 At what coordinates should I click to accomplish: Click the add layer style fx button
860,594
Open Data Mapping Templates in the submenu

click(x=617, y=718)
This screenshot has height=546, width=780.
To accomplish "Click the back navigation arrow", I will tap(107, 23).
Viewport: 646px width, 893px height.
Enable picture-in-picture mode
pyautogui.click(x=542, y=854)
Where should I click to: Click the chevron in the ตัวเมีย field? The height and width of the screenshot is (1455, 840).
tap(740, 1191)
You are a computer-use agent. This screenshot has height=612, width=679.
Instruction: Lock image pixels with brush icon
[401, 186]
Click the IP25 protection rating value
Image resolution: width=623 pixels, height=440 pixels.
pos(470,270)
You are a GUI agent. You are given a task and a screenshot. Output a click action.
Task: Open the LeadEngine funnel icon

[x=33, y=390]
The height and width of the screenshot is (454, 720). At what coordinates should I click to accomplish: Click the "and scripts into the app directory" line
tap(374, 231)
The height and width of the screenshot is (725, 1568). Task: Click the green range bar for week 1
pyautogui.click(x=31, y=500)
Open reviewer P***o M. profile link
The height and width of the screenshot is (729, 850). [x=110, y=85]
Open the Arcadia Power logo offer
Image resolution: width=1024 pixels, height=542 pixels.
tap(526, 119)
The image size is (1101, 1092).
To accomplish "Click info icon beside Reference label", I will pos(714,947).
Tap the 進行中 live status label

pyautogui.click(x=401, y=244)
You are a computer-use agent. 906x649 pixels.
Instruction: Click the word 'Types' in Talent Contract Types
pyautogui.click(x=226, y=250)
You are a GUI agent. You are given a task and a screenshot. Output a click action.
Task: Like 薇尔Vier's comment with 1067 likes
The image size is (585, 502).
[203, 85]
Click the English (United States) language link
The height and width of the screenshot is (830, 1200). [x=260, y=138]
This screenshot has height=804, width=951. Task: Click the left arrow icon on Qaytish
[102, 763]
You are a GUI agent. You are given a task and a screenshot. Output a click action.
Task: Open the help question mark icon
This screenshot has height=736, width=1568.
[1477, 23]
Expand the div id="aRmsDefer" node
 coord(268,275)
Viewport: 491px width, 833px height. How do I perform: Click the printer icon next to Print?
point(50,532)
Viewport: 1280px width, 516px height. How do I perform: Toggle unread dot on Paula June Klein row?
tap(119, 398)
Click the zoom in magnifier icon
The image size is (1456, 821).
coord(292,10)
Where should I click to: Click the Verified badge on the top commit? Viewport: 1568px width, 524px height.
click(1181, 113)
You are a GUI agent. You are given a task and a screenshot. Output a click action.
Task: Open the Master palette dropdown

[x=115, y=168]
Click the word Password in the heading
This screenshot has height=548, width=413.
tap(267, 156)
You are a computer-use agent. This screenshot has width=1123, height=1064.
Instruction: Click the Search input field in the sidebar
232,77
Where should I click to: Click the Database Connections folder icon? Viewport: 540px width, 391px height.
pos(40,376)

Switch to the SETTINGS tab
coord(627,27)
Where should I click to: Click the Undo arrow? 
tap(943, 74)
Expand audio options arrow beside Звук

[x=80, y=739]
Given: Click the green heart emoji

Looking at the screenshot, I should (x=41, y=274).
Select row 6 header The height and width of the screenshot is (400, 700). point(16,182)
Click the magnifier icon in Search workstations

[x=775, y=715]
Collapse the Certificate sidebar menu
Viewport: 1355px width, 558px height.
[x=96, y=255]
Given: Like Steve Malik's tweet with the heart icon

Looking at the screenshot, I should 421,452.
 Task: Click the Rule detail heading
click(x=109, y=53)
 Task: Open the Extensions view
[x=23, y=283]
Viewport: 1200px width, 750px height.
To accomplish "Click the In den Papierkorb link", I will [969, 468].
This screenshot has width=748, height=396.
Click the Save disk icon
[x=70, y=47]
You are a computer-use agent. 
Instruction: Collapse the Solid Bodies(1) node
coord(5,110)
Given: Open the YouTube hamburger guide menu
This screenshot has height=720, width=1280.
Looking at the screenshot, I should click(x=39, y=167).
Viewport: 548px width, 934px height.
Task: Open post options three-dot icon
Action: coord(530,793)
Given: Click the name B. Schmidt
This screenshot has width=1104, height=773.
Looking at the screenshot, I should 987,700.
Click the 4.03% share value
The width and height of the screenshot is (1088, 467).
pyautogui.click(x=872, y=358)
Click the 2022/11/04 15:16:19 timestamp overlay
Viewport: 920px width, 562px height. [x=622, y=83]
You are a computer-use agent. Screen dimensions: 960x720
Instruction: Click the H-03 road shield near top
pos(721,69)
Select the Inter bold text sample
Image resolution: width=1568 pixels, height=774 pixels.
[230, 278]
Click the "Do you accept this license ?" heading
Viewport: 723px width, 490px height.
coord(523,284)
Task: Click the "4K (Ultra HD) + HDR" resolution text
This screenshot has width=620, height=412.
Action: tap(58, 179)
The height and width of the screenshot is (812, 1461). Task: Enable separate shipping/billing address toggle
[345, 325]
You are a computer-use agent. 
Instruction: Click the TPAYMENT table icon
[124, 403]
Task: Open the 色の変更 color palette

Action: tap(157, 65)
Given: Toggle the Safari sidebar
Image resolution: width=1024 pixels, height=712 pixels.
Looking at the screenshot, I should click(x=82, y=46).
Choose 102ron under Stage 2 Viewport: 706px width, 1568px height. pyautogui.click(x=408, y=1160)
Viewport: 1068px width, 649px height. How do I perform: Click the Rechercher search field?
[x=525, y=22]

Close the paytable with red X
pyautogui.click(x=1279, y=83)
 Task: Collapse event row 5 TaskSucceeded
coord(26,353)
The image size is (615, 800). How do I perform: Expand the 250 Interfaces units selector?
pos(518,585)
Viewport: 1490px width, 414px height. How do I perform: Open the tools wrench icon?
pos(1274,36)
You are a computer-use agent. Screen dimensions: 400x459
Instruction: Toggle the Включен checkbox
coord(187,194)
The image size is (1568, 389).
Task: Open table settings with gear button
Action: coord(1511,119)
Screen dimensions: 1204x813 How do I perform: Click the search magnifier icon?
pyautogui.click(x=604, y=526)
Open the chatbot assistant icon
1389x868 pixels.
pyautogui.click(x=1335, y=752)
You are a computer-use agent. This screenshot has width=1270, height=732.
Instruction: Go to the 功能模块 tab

_ _ _ _ _

(EXERCISE AIM):
Copy exactly the stretch of data above from the line with "This screenshot has width=1104, height=773." through the line with "You are a computer-use agent. Screen dimensions: 960x720", and omit all other lines.

(ANSWER TO THIS PROBLEM):
This screenshot has width=1104, height=773.
Looking at the screenshot, I should 987,700.
Click the 4.03% share value
The width and height of the screenshot is (1088, 467).
pyautogui.click(x=872, y=358)
Click the 2022/11/04 15:16:19 timestamp overlay
Viewport: 920px width, 562px height. [x=622, y=83]
You are a computer-use agent. Screen dimensions: 960x720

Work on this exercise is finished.